Picture a dipole with no feedline; say the feedpoint impedance is 75
Suppose we now connect a length of coax a multiple of a half-wave long,
which is well earthed at the shack end; we will be connecting one side
of the feedpoint to ground through a low impedance path and the
resulting feedpoint impedance will be very different from 75 Ohms. Now
change the coax length by a quarter-wavelength and the braid path is
quite high impedance and the feedpoint impedance will be restored to
close to 75 Ohms.
So even if the SWR meter is not affected directly by CM current flowing
through it, it can still show a significant change in SWR reading when
we alter the coax length simply because the feedpoint impedance has changed.
It helps to picture the coax braid as a third radiating antenna wire.
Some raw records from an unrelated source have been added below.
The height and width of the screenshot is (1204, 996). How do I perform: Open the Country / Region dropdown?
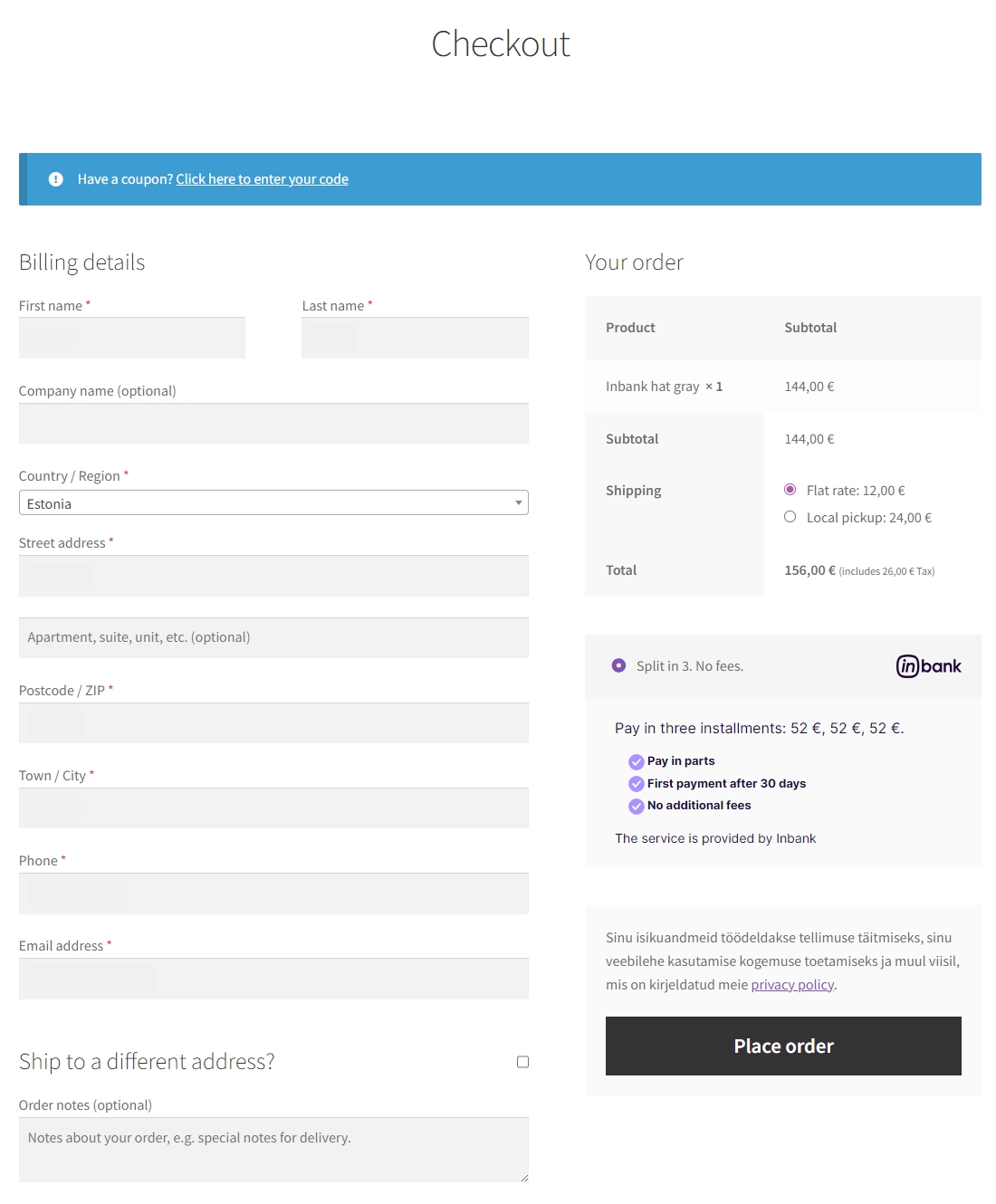(x=273, y=503)
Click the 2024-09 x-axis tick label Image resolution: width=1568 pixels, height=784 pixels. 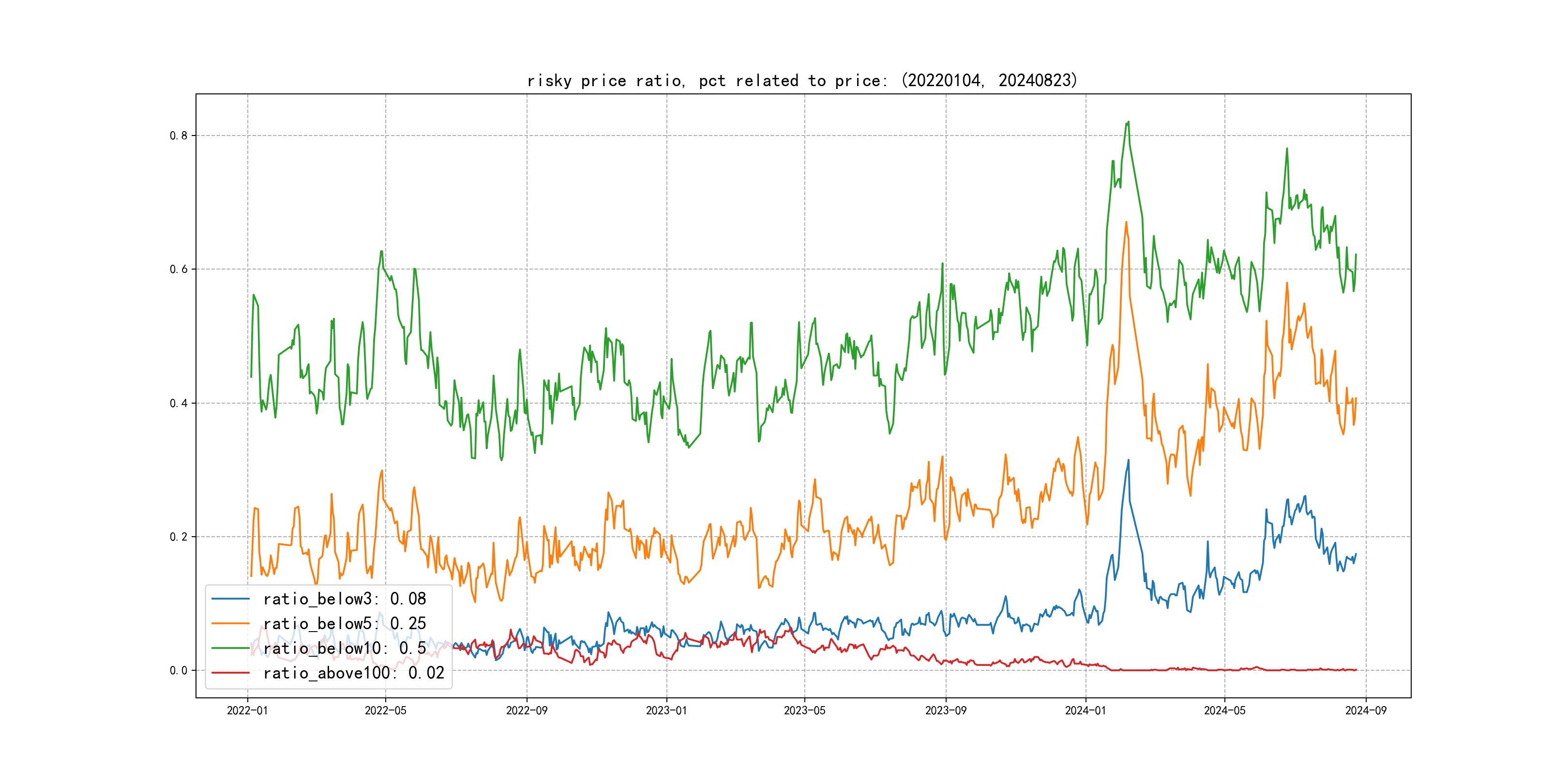[x=1365, y=710]
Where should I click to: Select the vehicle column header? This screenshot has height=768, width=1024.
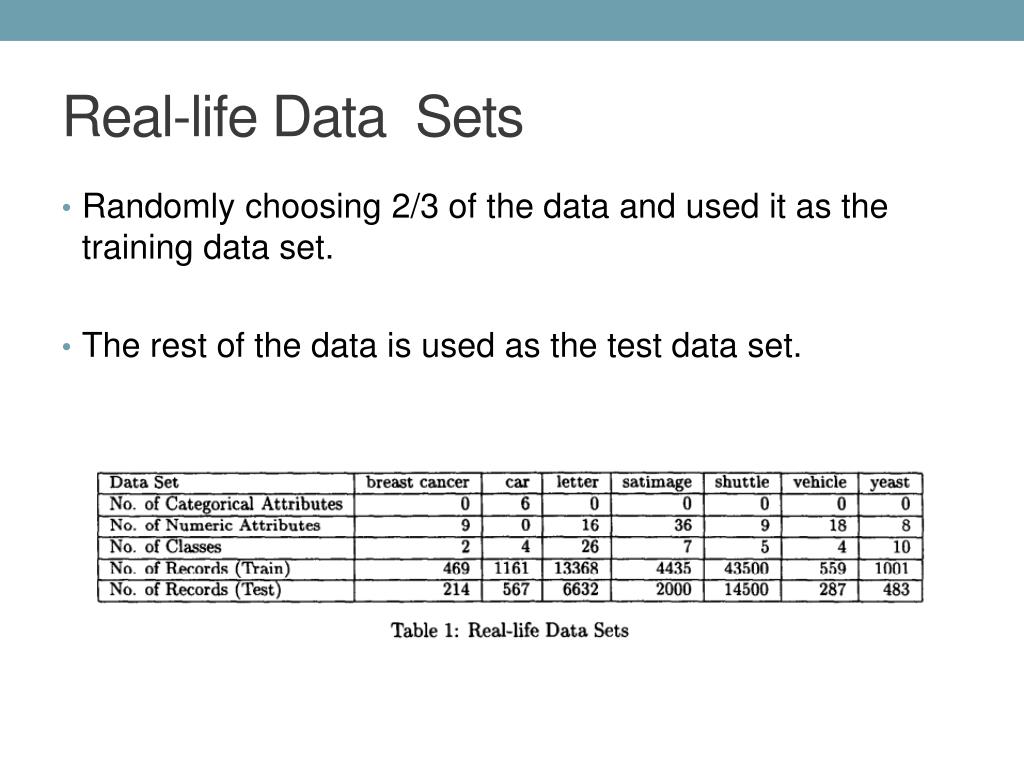pos(820,482)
We
should expect that if we add a third dipole leg and start altering its
length we would measure a changing SWR.
On 20/04/2012 18:14, Tod Olson wrote:
> Net impedance at the 'feed point'S( ?
> Of the antenna, of the feed line at the station?
> I am not sure I understand the use of the term "net impedance' Steve.
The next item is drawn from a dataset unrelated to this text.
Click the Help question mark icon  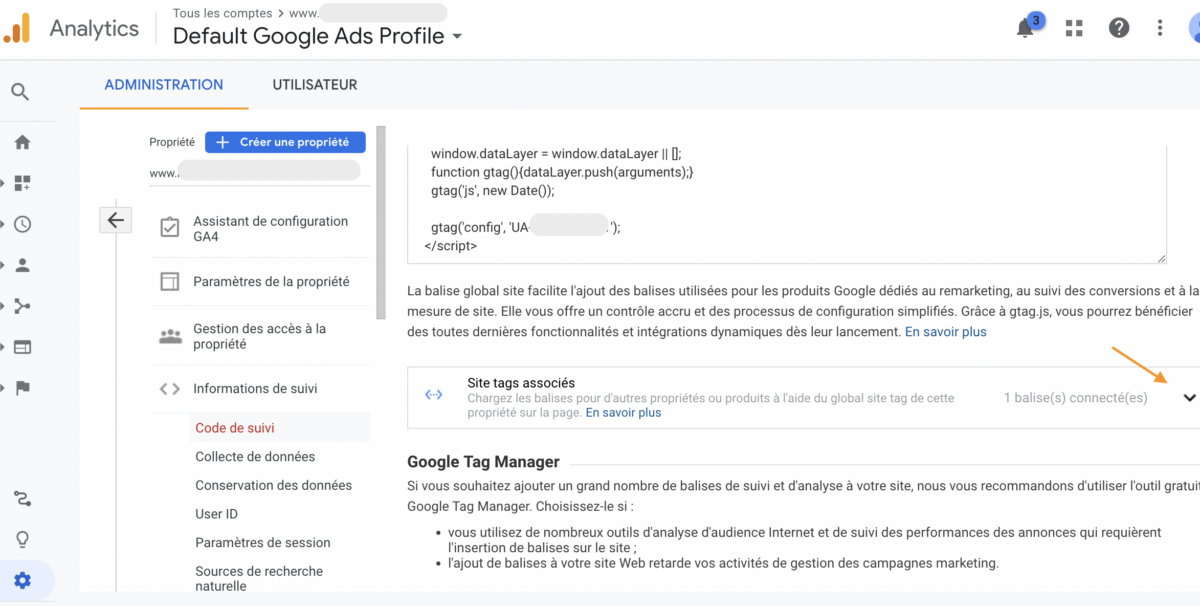(1118, 27)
> Mentally I am picturing two impedances the are combined to give a single
> impedance. The individual impedances are associated with the Common Mode
> [CM] path and the inside of the coax RF path.
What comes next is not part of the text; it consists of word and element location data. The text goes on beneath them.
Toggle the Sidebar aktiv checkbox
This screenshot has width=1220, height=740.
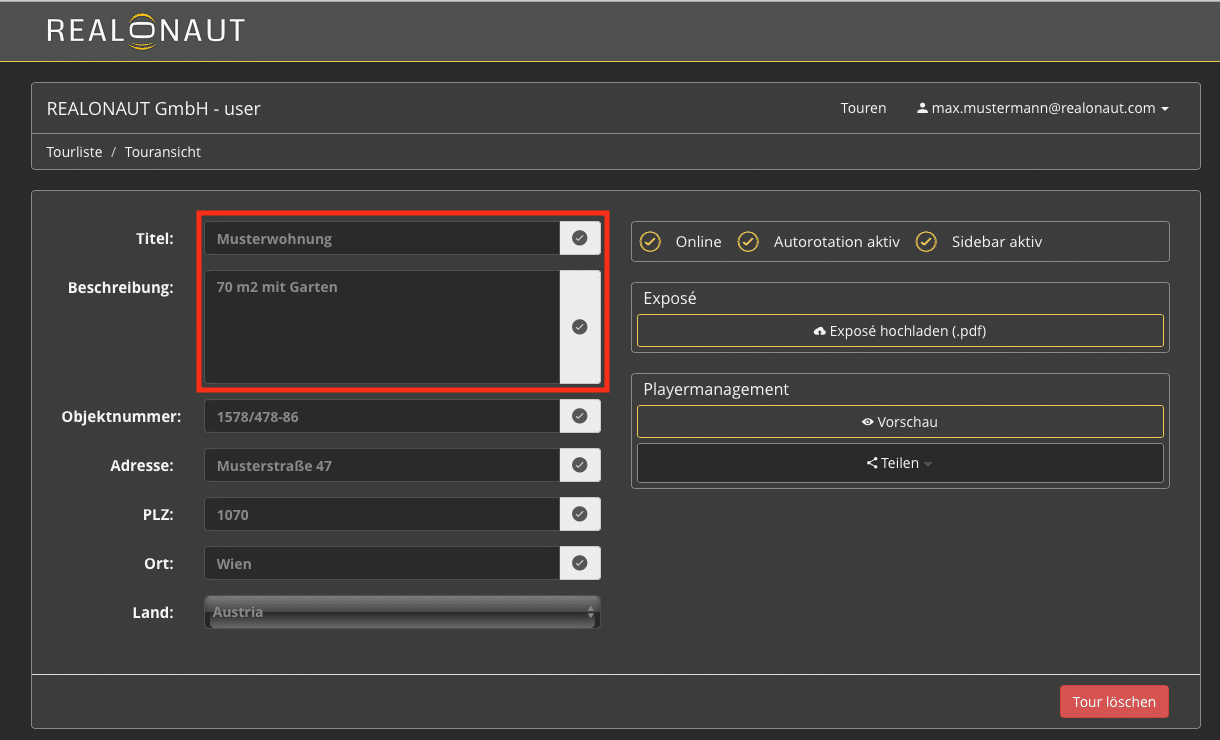pos(926,242)
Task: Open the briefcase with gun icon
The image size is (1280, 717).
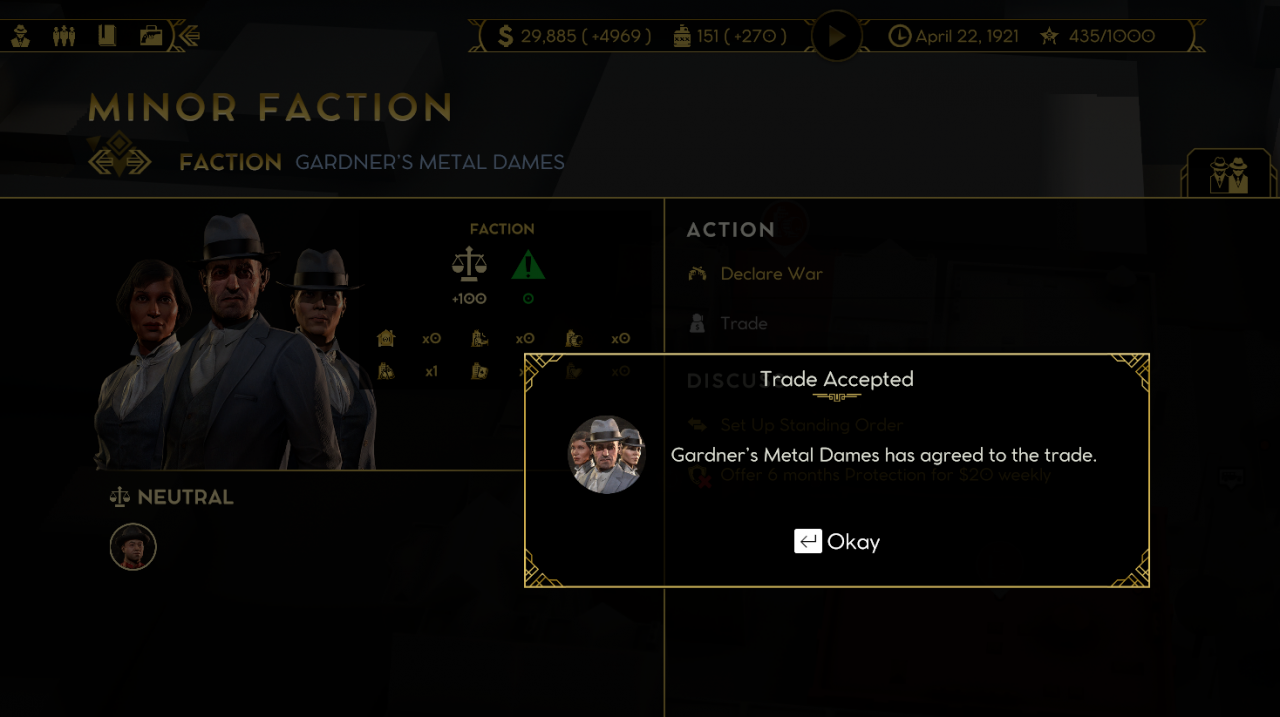Action: pos(151,37)
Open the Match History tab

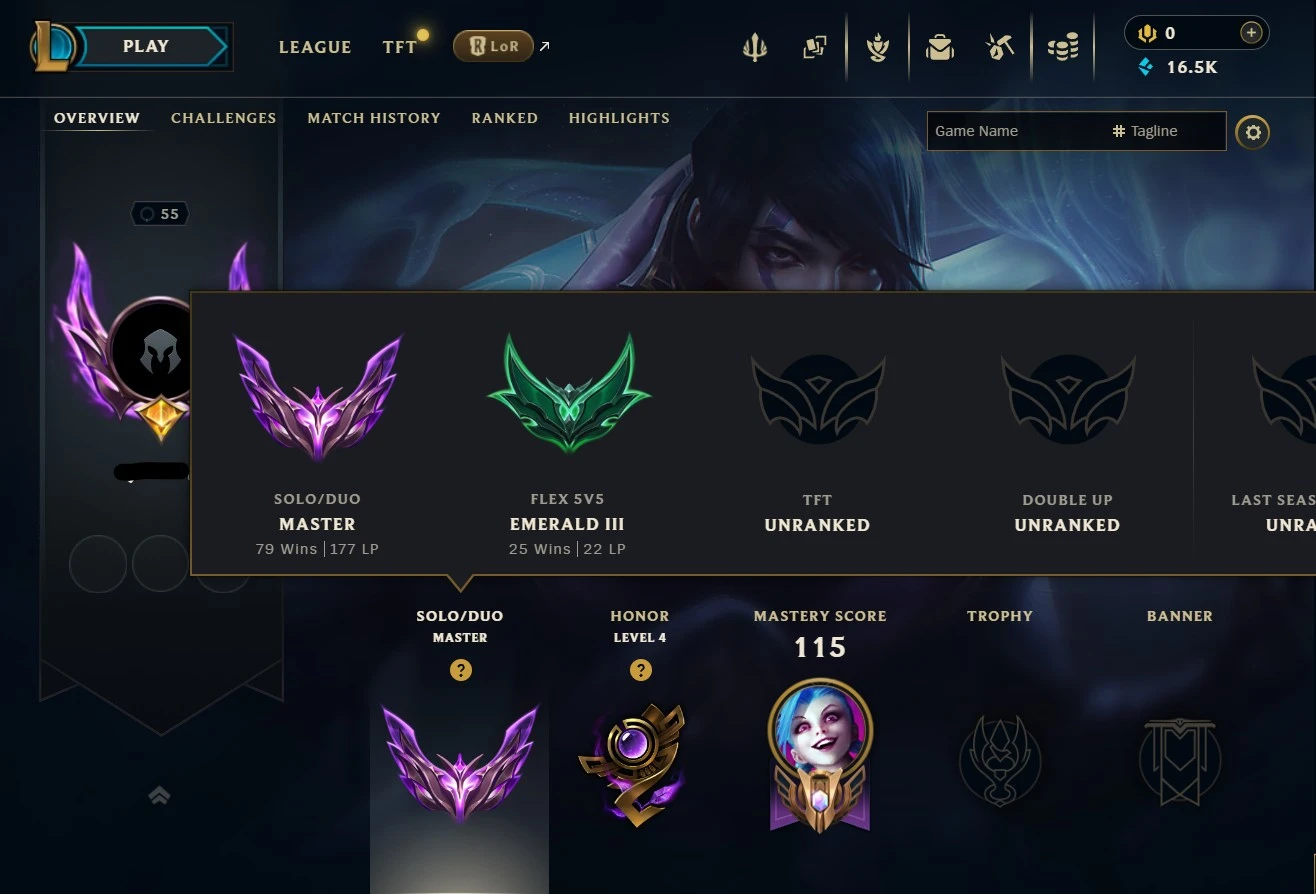tap(374, 118)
> The inside the coax path is the one that the SWR measurement is taken on.
> The CM path is isolated from the SWR measurement path [if the SWR meter is
> a good one]. No matter what happens with the CM impedance, how does that
> change the 'independent' SWR impedance? Maybe they are not independent?
> Somehow I think that there are a lot of variables in play here and it gets
> challenging to figure out what is doing what and when it is doing it.
> Where are the guys who comfortably handle the equations? They should be
> jumping in here to set us straight.